___ PAGE EXCERPT ___

1 stars 2 forks source link

Create multiprocessing for training models #43

Closed cczarnuch closed 4 years ago

cczarnuch commented 4 years ago

Add multiprocessing support to train models for multiple locations at a time.

Ideally, you can calculate the number of processes to use like so multiprocessing.cpu_count() / 2. Lines 178 to 210 can be extracted into a function and that function will be multiprocessed.

There are several dictionaries that store information that need to be used in the training.

  1. inout_locations - change line 182 to use the dictionary entity of inout_seq instead of the variable for readability.
  2. normalized_data - normalized case data per date.
  3. scaler_dict - contains the scaler info.
  4. locations_dict - index 0 contains the unique dates and index 1 contains the counts of cases on those dates. Each of these dicts uses the location name as the key for the data.

If you think there is a better wat to organize the data then you can change it.

___ COLLECTED DATA ___

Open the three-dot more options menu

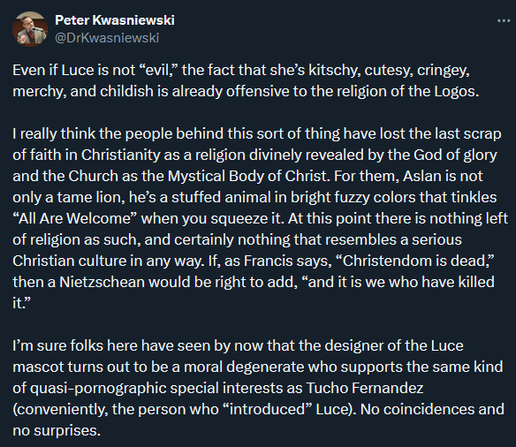point(503,21)
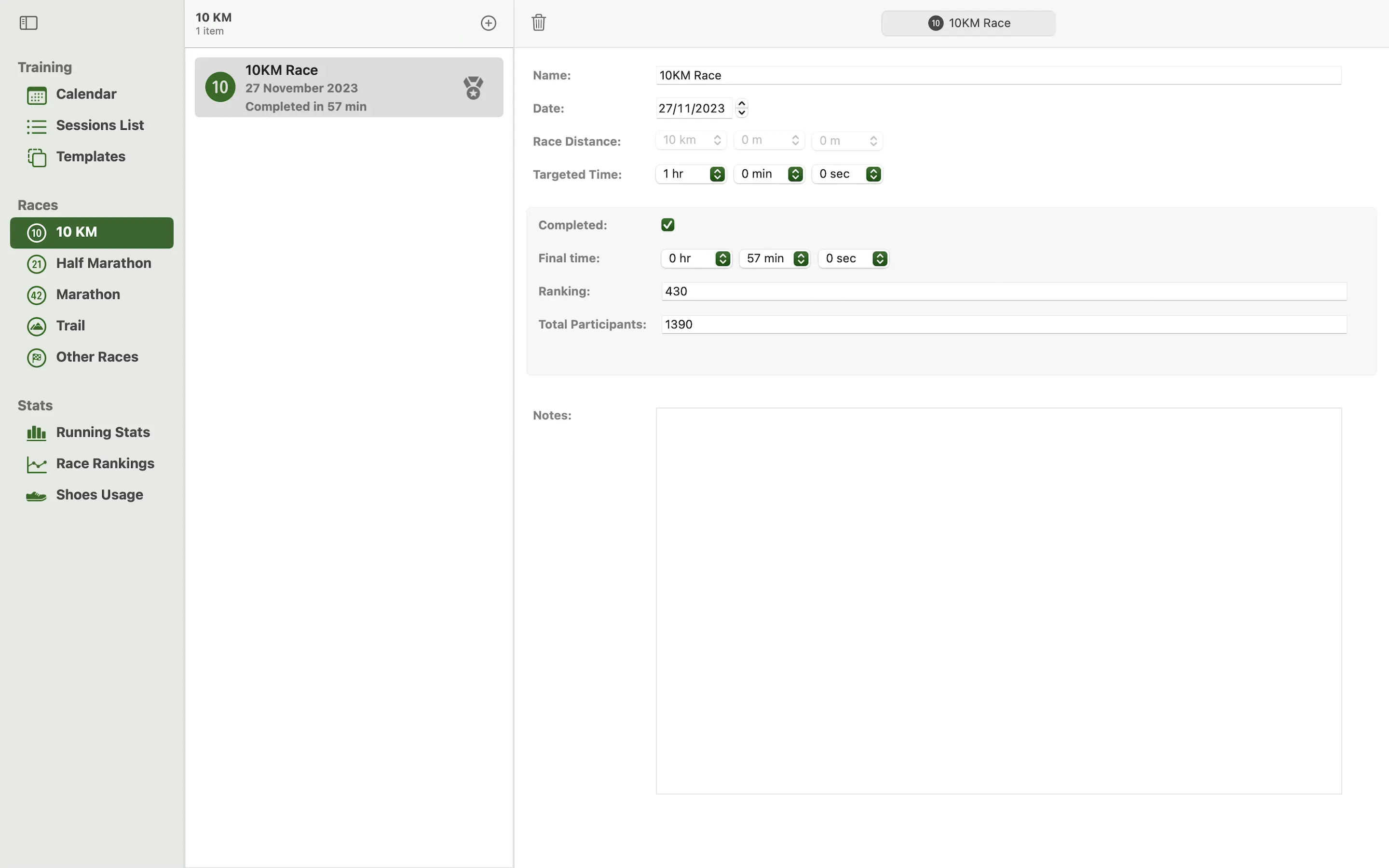
Task: Click the add race plus icon
Action: coord(488,23)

___

THE TASKS ->
(1) According to the multiprocessing issue, how should the number of processes be calculated?
(2) Please carry on writing the multiprocessing issue from its final sentence.

EXPECTED RESPONSES ->
(1) As multiprocessing.cpu_count() / 2.

(2)
cczarnuch commented 4 years ago

@jaymody Updated the description of the story

jaymody commented 4 years ago

@cczarnuch The current version of the CR1-Predictions branch gives me this error when I try to run predictions.py (which was also flagged by pylint):

Traceback (most recent call last):
  File "predictions.py", line 226, in <module>
    main()
  File "predictions.py", line 125, in main
    predictions = pp.denormalize_data(normalized_preds)
TypeError: denormalize_data() missing 1 required positional argument: 'scaler'

Wondering if this is fixed in one of your other branches. If so, we should merge that before I continue to avoid conflicts and repeats.